▶ **Challenge**: Render each line of the material as an item in a numbered list, omitting blank lines.

★ ★ ★ ★

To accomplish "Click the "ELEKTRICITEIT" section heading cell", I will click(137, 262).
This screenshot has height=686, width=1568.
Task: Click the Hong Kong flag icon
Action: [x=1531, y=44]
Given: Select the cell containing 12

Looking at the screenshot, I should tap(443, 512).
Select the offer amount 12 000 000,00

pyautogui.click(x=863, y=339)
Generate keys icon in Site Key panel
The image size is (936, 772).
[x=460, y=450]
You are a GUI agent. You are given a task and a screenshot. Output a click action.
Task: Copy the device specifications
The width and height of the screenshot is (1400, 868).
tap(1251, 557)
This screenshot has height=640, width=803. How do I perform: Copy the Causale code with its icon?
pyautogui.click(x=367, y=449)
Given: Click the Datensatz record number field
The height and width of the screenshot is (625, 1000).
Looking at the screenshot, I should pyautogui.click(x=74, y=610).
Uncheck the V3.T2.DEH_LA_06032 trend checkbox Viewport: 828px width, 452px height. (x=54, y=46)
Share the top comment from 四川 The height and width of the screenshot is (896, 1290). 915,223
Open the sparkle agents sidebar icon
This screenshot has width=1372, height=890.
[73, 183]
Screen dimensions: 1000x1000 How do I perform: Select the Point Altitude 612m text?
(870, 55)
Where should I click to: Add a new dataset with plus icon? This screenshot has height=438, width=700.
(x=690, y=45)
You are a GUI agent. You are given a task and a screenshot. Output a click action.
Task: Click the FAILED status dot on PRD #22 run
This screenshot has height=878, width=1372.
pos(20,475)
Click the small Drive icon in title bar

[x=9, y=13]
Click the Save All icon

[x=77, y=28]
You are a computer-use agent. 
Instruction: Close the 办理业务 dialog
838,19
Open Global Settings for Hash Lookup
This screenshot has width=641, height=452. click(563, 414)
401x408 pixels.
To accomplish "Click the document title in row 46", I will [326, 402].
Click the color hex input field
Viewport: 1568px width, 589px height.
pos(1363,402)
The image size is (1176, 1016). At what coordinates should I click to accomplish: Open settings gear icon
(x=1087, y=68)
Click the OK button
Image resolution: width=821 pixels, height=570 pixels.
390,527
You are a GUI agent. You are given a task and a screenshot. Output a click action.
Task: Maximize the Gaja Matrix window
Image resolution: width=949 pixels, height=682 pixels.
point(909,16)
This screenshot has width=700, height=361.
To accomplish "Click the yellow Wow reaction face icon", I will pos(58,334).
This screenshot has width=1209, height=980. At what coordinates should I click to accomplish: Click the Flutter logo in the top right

★ ★ ★ ★

▶ **Result of this task**:
1. To accomplish "Click the "ELEKTRICITEIT" section heading cell", I will click(137, 262).
2. This screenshot has height=686, width=1568.
3. Task: Click the Hong Kong flag icon
4. Action: [x=1531, y=44]
5. Given: Select the cell containing 12
6. Looking at the screenshot, I should tap(443, 512).
7. Select the offer amount 12 000 000,00
8. pyautogui.click(x=863, y=339)
9. Generate keys icon in Site Key panel
10. The image size is (936, 772).
11. [x=460, y=450]
12. You are a GUI agent. You are given a task and a screenshot. Output a click action.
13. Task: Copy the device specifications
14. The width and height of the screenshot is (1400, 868).
15. tap(1251, 557)
16. This screenshot has height=640, width=803. How do I perform: Copy the Causale code with its icon?
17. pyautogui.click(x=367, y=449)
18. Given: Click the Datensatz record number field
19. The height and width of the screenshot is (625, 1000).
20. Looking at the screenshot, I should pyautogui.click(x=74, y=610).
21. Uncheck the V3.T2.DEH_LA_06032 trend checkbox Viewport: 828px width, 452px height. (x=54, y=46)
22. Share the top comment from 四川 The height and width of the screenshot is (896, 1290). 915,223
23. Open the sparkle agents sidebar icon
24. This screenshot has width=1372, height=890.
25. [73, 183]
26. Screen dimensions: 1000x1000 How do I perform: Select the Point Altitude 612m text?
27. (870, 55)
28. Where should I click to: Add a new dataset with plus icon? This screenshot has height=438, width=700.
29. (x=690, y=45)
30. You are a GUI agent. You are given a task and a screenshot. Output a click action.
31. Task: Click the FAILED status dot on PRD #22 run
32. This screenshot has height=878, width=1372.
33. pos(20,475)
34. Click the small Drive icon in title bar
35. [x=9, y=13]
36. Click the Save All icon
37. [x=77, y=28]
38. You are a computer-use agent. 
39. Instruction: Close the 办理业务 dialog
40. 838,19
41. Open Global Settings for Hash Lookup
42. This screenshot has width=641, height=452. click(563, 414)
43. 401x408 pixels.
44. To accomplish "Click the document title in row 46", I will [326, 402].
45. Click the color hex input field
46. Viewport: 1568px width, 589px height.
47. pos(1363,402)
48. The image size is (1176, 1016). At what coordinates should I click to accomplish: Open settings gear icon
49. (x=1087, y=68)
50. Click the OK button
51. Image resolution: width=821 pixels, height=570 pixels.
52. 390,527
53. You are a GUI agent. You are given a task and a screenshot. Output a click action.
54. Task: Maximize the Gaja Matrix window
55. Image resolution: width=949 pixels, height=682 pixels.
56. point(909,16)
57. This screenshot has width=700, height=361.
58. To accomplish "Click the yellow Wow reaction face icon", I will pos(58,334).
59. This screenshot has width=1209, height=980. At what coordinates should I click to accomplish: Click the Flutter logo in the top right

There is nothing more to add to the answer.